Scientists have successfully sequenced the genome of a baby in utero without tapping the amniotic sac, raising the possibility of a single non-invasive genetic screening for thousands of disorders during pregnancy.
A pregnant woman’s blood plasma contains cell-free DNA from her developing foetus and many labs are exploiting this phenomenon to develop non-invasive maternal blood tests to look at a foetus’ genetic make-up.
Researchers from the University of Washington have developed a method that uses a maternal blood sample at 18 weeks gestation, and a paternal saliva specimen to map the foetus’ DNA. They were able to pick out the parts of the baby’s genetic material inherited from each parent with over 98% accuracy. What sets their methods apart from other labs is that it can assess many and more subtle variations in the foetus’ genome – down to minute one-letter changes in the DNA code.
“The improved resolution is like going from being able to see that two books are stuck together to being able to notice one word misspelled on a page” said Jacob Kitzman, a National Science Foundation Graduate research Fellow.
The researchers – led by Kitzman and Matthew Snyder – checked the accuracy of their genetic predictions using umbilical cord blood collected at birth. They also repeated the method for another expectant couple closer to the start of their pregnancy.

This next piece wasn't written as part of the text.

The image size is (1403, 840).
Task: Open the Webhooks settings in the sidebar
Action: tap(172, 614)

However, Snyder says there is still more work to be done to improve the technique – children can have genetic variations not shared with either parent. These de novo mutations underpin a substantial proportion of dominant genetic disorders and searching for them is critical to comprehensive prenatal genetic diagnoses.

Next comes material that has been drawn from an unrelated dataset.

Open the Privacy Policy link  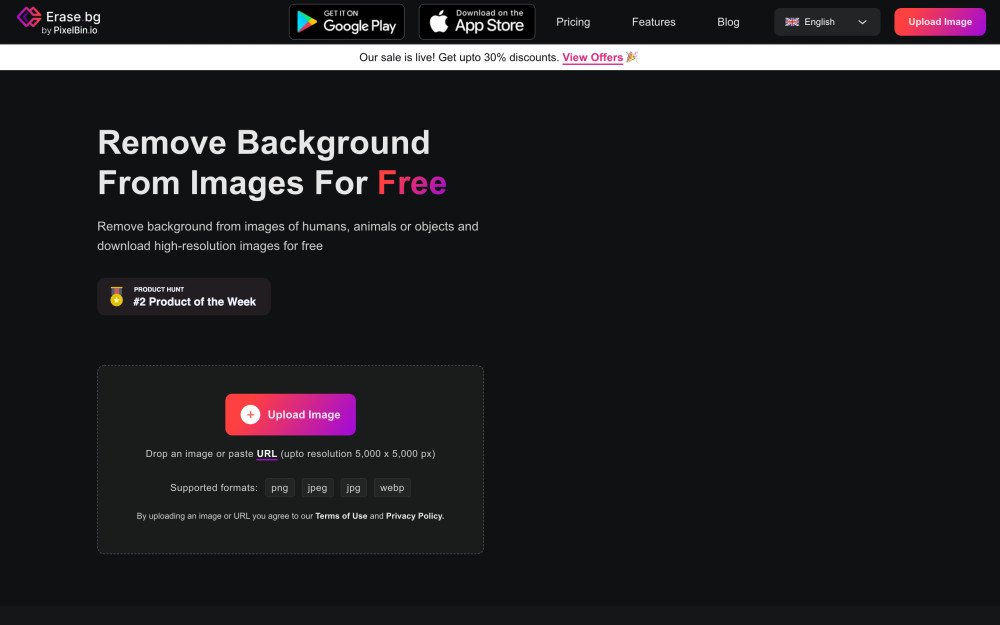point(415,516)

Ultradeep sequencing, computational biology and statistics could locate de novo mutations genome-wide in the growing foetus, and researchers discovered 39 of 44 mutations. They suggest a more refined, less costly version of their approach might make prenatal genetic screening vastly more comprehensive.
“This work opens up the possibility that we will be able to scan the whole genome of the foetus for more than 3,000 single-gene disorders through a single, non-invasive test,” said Dr Jay Shendure. “The capacity of genomics to generate data is outstripping our ability to interpret it in ways that are useful to physicians and patients. Although the non-invasive prediction of a foetal genome is now technically feasible, its interpretation – even for single-gene Mendelian disorders – will remain an enormous challenge.”